Announcing Data Collector ver 220.127.116.11
We are excited to announce version 2.6 of StreamSets Data Collector. This release has important functionality focused on helping customers to modernize their enterprise data warehouses on Hadoop, CyberSecurity, IoT and Spark.
You can download the latest open source release here.
No more manually managing schemas
Our Data Drift Synchronization feature now supports automatically updating Hive schemas when writing to Parquet-backed tables.
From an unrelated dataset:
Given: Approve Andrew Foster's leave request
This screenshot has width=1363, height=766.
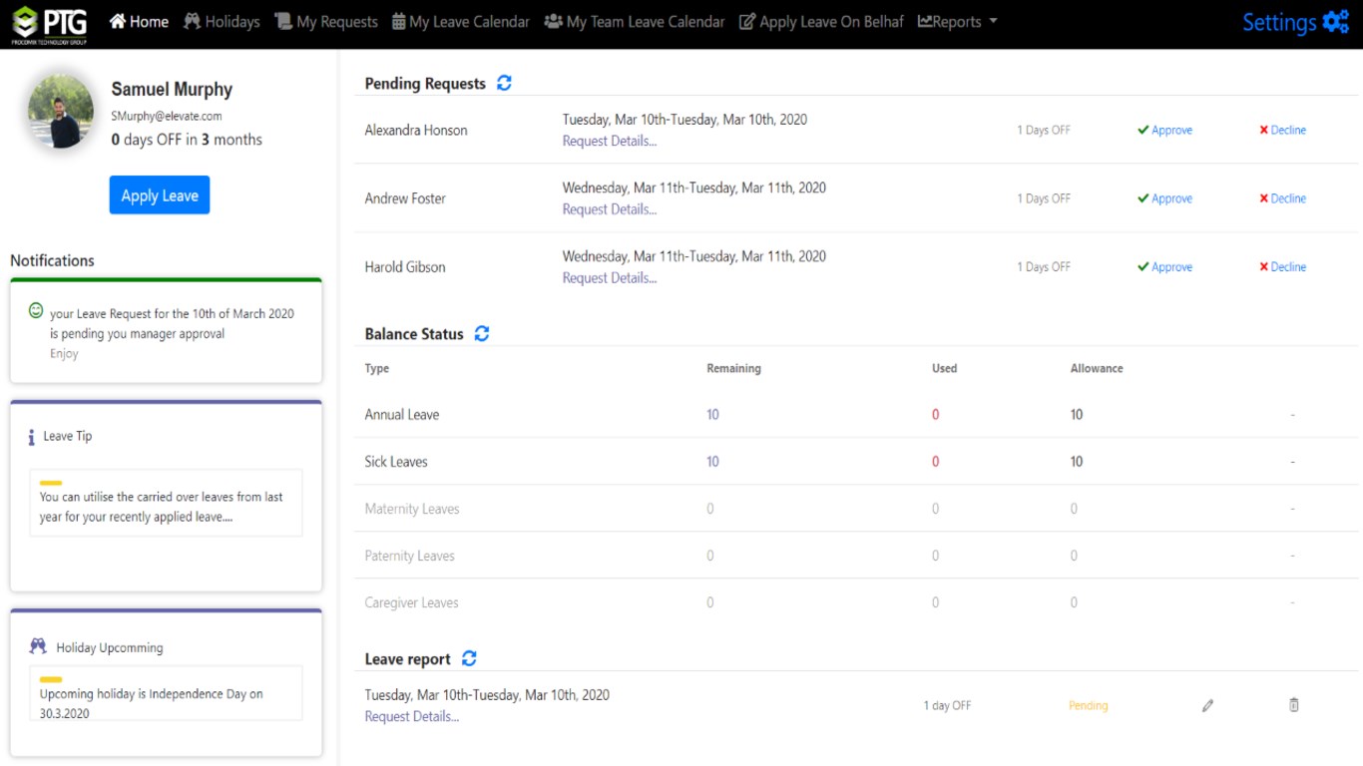Looking at the screenshot, I should (1164, 198).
Customers can get the best of both worlds and use StreamSets Data Collector to write to both Avro and Parquet files at the same time, and automatically update the Hive metastore if the incoming schema of the data changes.
Orchestrate beyond data flows
The Dataflow Triggers feature now supports sending a custom email in a response to events detected within the pipeline. For example, the Email executor can send an email when a file has been written.
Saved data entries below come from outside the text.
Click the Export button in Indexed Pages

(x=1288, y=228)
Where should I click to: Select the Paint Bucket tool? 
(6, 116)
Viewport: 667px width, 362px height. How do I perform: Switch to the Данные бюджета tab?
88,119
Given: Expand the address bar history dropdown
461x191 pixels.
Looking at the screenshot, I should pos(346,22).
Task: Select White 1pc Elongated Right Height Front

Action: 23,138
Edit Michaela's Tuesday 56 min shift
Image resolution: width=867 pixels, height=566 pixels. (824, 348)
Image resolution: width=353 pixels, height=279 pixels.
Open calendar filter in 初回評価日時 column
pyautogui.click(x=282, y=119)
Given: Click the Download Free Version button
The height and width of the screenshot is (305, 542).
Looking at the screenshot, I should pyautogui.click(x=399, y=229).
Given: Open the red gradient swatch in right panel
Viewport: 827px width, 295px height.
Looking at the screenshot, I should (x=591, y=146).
Also in this release is a new Shell executor. You can now execute arbitrary shell commands based on events occurring within the pipeline.
Speed up ingest for cybersecurity and IoT
We have added a new multithreaded TCP Server origin, which greatly speeds up ingesting any TCP payload such as Syslog, NetFlow or others. Customers typically use this feature for cybersecurity use cases such as high throughput ingest for real-time fraud or anomaly detection.
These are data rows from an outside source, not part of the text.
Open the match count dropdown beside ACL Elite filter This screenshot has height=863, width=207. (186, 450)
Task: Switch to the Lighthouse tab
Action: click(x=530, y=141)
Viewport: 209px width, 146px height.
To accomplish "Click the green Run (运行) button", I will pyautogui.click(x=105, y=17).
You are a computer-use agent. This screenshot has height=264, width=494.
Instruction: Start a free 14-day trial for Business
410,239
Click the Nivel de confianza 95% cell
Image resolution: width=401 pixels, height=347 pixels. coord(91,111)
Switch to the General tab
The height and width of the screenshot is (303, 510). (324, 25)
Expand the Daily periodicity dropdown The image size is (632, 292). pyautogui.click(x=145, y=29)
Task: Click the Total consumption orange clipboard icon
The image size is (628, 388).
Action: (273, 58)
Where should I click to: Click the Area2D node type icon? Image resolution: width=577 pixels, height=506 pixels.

We’ve also added an origin and destination for the CoAP protocol. CoAP is a protocol with extremely low overhead designed for IoT and M2M devices that have very little memory and resources.
Support for Spark 2.0
You can now use the StreamSets Data Collector to trigger Spark 2.x jobs via the Spark processor, Spark executor or while running on the Hadoop cluster as a Spark Streaming application.
Improve time to support
SDC has a new one-click option to generate a support bundle zip file containing logs, environment variables, configs, pipelines and resource files. This helps customers quickly provide all relevant information about their environment to our support team when trying to debug problems.